-- BEGIN --
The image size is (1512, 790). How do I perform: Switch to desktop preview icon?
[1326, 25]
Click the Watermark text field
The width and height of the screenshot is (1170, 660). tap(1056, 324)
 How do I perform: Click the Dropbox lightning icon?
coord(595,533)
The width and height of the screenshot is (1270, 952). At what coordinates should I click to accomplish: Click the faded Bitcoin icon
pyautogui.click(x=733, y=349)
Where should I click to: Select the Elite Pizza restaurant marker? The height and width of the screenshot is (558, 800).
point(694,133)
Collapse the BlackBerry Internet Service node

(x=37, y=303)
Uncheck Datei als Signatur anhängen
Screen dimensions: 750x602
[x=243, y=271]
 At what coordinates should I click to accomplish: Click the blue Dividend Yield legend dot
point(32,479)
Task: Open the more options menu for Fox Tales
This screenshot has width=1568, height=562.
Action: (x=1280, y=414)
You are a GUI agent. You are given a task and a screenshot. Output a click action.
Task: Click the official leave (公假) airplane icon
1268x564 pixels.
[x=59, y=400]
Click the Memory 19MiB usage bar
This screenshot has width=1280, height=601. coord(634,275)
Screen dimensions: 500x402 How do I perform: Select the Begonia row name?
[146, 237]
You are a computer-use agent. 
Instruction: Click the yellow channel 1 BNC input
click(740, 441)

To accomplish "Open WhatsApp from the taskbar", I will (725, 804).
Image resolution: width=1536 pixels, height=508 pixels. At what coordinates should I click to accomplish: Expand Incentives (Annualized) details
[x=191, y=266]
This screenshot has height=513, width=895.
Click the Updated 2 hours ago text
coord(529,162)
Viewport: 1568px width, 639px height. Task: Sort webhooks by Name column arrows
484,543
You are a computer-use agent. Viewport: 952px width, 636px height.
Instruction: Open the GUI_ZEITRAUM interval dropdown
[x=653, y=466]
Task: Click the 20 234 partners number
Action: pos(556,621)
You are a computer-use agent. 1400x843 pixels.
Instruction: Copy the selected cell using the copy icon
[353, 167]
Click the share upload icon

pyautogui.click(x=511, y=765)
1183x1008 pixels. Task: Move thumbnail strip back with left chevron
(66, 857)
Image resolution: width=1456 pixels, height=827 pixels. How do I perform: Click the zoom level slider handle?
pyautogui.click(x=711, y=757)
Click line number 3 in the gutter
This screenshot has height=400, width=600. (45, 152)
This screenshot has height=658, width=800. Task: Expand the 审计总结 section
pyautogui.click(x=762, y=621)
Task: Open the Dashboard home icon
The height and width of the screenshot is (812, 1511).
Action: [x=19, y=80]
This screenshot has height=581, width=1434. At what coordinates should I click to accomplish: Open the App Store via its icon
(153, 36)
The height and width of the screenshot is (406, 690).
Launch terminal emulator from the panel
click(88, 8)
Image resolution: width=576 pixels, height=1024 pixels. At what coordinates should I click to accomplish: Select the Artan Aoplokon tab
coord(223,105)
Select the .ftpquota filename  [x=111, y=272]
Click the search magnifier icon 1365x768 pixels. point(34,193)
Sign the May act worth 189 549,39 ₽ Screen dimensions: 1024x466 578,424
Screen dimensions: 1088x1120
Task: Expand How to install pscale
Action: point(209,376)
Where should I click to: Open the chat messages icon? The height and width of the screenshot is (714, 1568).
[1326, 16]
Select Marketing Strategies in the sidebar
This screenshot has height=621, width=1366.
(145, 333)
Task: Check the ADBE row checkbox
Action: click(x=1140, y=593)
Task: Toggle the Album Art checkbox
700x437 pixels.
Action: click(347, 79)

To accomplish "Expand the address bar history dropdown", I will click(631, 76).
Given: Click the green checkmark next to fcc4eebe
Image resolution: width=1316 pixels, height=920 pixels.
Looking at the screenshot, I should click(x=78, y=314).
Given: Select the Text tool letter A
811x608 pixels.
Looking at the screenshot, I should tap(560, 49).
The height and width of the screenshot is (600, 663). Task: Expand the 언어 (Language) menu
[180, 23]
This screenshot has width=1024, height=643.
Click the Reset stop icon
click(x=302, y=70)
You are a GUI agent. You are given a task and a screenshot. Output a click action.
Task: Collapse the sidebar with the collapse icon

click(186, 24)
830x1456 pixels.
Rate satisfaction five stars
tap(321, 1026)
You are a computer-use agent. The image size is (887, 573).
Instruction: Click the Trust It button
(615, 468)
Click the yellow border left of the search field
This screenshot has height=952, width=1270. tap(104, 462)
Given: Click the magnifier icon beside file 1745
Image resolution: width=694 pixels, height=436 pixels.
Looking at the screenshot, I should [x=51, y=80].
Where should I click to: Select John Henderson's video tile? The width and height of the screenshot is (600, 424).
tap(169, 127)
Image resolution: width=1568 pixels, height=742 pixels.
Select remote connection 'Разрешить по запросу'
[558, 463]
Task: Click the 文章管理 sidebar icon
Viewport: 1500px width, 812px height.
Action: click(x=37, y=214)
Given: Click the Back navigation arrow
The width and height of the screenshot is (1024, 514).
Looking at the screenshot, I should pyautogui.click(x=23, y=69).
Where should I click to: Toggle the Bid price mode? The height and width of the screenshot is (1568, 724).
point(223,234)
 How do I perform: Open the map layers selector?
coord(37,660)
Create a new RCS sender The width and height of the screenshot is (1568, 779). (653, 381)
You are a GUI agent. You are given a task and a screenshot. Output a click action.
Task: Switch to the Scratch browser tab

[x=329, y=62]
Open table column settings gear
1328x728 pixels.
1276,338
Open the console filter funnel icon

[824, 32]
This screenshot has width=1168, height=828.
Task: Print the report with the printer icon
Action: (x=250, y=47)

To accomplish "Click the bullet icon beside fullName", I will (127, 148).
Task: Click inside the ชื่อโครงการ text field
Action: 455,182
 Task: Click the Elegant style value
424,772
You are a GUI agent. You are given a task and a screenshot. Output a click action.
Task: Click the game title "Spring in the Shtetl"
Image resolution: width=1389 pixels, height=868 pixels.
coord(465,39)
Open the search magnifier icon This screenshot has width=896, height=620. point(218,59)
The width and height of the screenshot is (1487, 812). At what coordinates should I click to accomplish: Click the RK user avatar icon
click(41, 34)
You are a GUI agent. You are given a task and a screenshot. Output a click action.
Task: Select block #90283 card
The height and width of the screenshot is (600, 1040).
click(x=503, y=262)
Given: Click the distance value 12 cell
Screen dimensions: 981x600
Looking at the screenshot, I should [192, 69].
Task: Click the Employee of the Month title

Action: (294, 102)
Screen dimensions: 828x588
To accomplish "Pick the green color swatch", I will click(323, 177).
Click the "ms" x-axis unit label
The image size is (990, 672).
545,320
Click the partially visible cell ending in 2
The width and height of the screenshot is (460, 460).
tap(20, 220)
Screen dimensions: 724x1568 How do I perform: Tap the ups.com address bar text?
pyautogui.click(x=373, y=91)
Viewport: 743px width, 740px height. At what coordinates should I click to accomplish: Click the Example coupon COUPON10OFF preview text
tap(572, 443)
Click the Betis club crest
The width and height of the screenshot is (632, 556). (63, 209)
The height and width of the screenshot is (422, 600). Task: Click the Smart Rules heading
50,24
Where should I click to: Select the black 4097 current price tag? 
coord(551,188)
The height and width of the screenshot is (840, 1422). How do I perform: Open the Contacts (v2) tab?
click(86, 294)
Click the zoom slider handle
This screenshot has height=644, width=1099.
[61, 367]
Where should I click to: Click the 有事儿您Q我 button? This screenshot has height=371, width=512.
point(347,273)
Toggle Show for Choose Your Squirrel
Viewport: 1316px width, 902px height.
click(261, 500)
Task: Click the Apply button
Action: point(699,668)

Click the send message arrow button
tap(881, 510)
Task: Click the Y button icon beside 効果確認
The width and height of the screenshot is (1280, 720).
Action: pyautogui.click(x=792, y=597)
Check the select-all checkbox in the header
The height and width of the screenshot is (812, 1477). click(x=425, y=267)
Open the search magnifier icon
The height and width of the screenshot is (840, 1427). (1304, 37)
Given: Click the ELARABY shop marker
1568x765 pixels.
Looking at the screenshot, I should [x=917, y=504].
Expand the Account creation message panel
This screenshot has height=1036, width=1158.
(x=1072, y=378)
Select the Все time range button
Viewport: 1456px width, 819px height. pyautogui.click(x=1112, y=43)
-- END --
→ **Exercise**
Please rewrite everything from the line containing "will (725, 804)." down to the line containing "coord(529,162)" in the records, updating "Updated 2 hours ago" to "Updated 5 minutes ago" and leaving the rest unchanged.

→ **Reply to the exercise**
To accomplish "Open WhatsApp from the taskbar", I will (725, 804).
Image resolution: width=1536 pixels, height=508 pixels. At what coordinates should I click to accomplish: Expand Incentives (Annualized) details
[x=191, y=266]
This screenshot has height=513, width=895.
Click the Updated 5 minutes ago text
coord(529,162)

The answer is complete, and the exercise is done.